Frank Gehry's Experience Music Project in Seattle takes the idea of interactivity to new heights. But is it a museum, or just a huge computer-driven playground?



 

Next to Seattle's towering Space Needle, a strange and unsettling architectural form is rapidly taking shape. Cast in hot-rod colors, composed of waving, asymmetrical walls, Frank Gehry's daring interactive museum, the Experience Music Project (EMP), seems like a huge multicolored fungus growing irresistibly out of the cityscape. Others have compared it to a giant Play-Doh doodle, a metallic hedgehog, and even a human ear. Created by Microsoft cofounder Paul Allen and his sister Jody Patton as both a musical education complex and a giant shrine to local hero Jimi Hendrix, the $100 million EMP (which will open this summer) is the most startling of a new generation of museums that are veering away from traditional modes of displaying artifacts toward a brave new curatorial world of computer-generated "interactivity."

Interactive museums, characterized by a sometimes brash and loopy mix of commercialism and high-tech exhibition space, are springing up all over the country, often celebrating not the past but the present of Amer-ican popular culture: from Virginia's Newseum to the Grateful Dead's prospective Terrapin Station in San Francisco, from numerous science museums such as the Museum of Innovation in San Jose to the various halls of fame. The new museums are sometimes more akin to dazzling amusement arcades or electronic playgrounds than to the somber and solidly physical dignities of the Met. Visitors are called upon to play, participate, and buy, rather than contemplate. Some curators, indeed, question whether they are really museums at all and not entertainment complexes with a loose educational veneer.

What marks the EMP as a possible turning point for interactive museums, though, is both the prestige of Gehry himself and the sheer radicalism and scale of his design. To accommodate Allen's demands that the complex be gritty, industrially informal, and true to what he calls the "swoopy" spirit of rock, Gehry came up with a sculptural, no-holds-barred design that is so ambitiously eccentric, it needs revolutionary engineering technologies to build. (See "Anatomy of a Skin," page 95).

On its Web
page (www.experience.org), the EMP shows the visitor both Gehry's finished models and a cam shot of the building site itself. The model, at first sight, looks like a blown-up sports car, all aerodynamic curves and undulating lines. It seems to be divided into colored sections of silver, blue, purple, red, and gold. These colors, according to the designers, are derived from classic electric guitars--the red and blue are from the Fender Stratocaster and the gold from the Gibson Les Paul--while the purple recalls the hallucinatory hue of Hendrix's most famous song. The effect is deliberately trippy.

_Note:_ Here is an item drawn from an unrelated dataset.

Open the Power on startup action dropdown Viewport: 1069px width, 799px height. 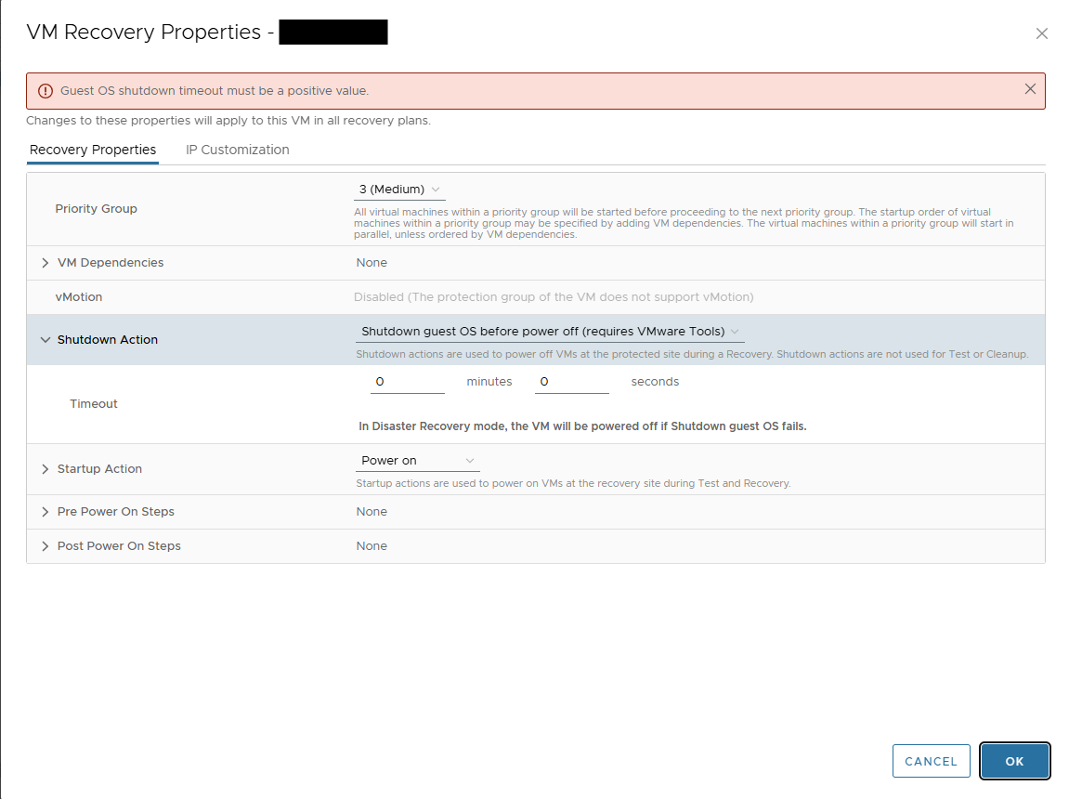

Craig Webb, a senior associate in Gehry's Santa Monica-based firm and the project's designer, says that the EMP marks a new stage in the meshing of technology with the architecture of museums. In particular, he says, the design team tried to come up with a building that perfectly expressed the spirit not only of rock music, but of high-tech interactivity as well. "Designing a definite physical architecture around an abstract interactive mission," he says, "is certainly difficult. We started out by designing traditional galleries, but then we changed direction. What we ended up with is quite unlike anything that has ever been built before. It's a sort of huge computer tent--in fact, it contains more computers per square foot than any building in the world.

" And is there a conflict between this vast array of computer technology and the architecture itself? "There could be," says Webb, after a pause. "But there isn't."

The end result of this bold process will certainly be unabashedly swoopy. At its center stands the Sky Church, an 85-foot-high multimedia concert venue adorned with a gigantic frieze of changing images. Underfoot, there are time capsules glowing in the floor, filled with objects donated by bands featured in the museum.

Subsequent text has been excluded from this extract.